In a fascinating aside, Jasanoff reports that Bowles resurfaced in Sierra Leone years later after escaping from a prison ship cruising up the West African coast. Making his way to London, he was entertained by his old benefactor, Lord Dunmore, and eventually returned to Florida at government expense, building a settlement near present-day Tallahassee and drafting a Muskogee constitution.
But changing currents turned the Creeks against him and Bowles was eventually handed over to the Spanish, who again imprisoned him in Havana's Moro Castle, where he died in 1805.
When Bowles escaped off the coast of Sierra Leone in 1798 he sought refuge in Freetown, where 1200 black loyalists from Nova Scotia had resettled with the aid of leading British abolitionists. This was the final British-sponsored migration of American loyalists.
Black Loyalists
These refugees left Halifax in January 1791 with high hopes. But the development of Freetown was beset by the same conflicts between loyalists and the authorities that had occurred in the Bahamas and Nova Scotia. The instability culminated in an uprising by the black loyalists in 1800 that was suppressed by British troops.
Isaac Anderson, the would-be first black ruler of a self-governed Freetown was executed, and several other coup leaders were exiled - included Harry Washington - one of George Washington's runaway slaves. Among those who helped put down the rebellion were a group of Jamaican free blacks called Maroons, who had been deported to Nova Scotia in 1791 and then petitioned to be sent to a warmer climate.
Following the abolition of the slave trade in 1807, Freetown became a Crown colony, it's population supplemented by Africans liberated from slave ships. The colony also served as a model for the neighbouring settlement of Liberia, which was founded by American abolitionists in the 1820s. It became independent in 1961.
On top of these well-intentioned resettlement programmes, the British government paid out the equivalent of 300 million pounds in compensation for loyalist claims after the war. The scale of this payout "was just as unprecedented as all the other provisions - land grants, free passages, rations, and supplies - already made for refugees," Jasanoff says, noting that such a huge relief programme was born in a period when public welfare scarcely existed.

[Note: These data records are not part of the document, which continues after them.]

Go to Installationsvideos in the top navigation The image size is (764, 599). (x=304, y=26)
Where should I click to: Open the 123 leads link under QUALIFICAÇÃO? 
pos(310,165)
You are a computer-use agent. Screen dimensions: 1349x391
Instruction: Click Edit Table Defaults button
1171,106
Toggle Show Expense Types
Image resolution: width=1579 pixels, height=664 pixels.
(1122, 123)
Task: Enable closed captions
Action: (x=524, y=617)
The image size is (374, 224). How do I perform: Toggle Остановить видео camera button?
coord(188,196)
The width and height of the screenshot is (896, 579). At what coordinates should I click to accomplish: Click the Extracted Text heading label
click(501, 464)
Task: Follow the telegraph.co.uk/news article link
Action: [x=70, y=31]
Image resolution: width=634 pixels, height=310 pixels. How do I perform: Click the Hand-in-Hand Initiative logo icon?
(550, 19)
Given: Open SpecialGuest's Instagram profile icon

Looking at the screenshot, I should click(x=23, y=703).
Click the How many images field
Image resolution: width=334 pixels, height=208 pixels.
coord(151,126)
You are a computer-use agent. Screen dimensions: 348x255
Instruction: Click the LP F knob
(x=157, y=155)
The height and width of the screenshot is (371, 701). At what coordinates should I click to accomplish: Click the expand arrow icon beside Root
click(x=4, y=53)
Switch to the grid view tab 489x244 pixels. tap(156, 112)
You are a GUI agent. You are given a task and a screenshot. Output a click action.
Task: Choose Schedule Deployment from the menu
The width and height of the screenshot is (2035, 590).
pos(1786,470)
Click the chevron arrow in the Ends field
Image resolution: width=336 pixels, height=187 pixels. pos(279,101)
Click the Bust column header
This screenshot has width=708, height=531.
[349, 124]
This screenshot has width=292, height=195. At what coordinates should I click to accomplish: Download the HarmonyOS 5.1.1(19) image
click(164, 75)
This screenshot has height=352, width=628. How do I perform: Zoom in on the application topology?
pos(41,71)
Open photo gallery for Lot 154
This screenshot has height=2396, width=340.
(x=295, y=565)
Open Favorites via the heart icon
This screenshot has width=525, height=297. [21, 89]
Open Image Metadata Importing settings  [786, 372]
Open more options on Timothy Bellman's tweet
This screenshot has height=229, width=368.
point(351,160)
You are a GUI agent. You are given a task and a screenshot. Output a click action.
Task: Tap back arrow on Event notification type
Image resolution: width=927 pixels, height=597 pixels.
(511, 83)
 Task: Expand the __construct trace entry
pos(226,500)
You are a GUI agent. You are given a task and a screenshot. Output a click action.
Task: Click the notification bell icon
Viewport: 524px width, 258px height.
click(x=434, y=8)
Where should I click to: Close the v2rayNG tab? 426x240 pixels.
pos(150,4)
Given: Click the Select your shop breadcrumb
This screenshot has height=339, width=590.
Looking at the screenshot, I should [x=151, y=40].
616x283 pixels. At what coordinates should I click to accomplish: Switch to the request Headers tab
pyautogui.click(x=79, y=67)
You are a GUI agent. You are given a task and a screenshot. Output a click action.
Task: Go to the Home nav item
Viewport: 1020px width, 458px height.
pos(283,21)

By 1815, when the British defeated the French at Waterloo to end the Napoleonic Wars, the loyalist migration from America was over. The survivors of the exodus were now subjects of a world power that enjoyed international pre-eminence for the next century or more. And they were, Jasanoff concludes, "in this sense, victors after all."
•LIBERTY’S EXILES: American Loyalists in the Revolutionary World by Maya Jasanoff 460 pp. Alfred A. Knopf.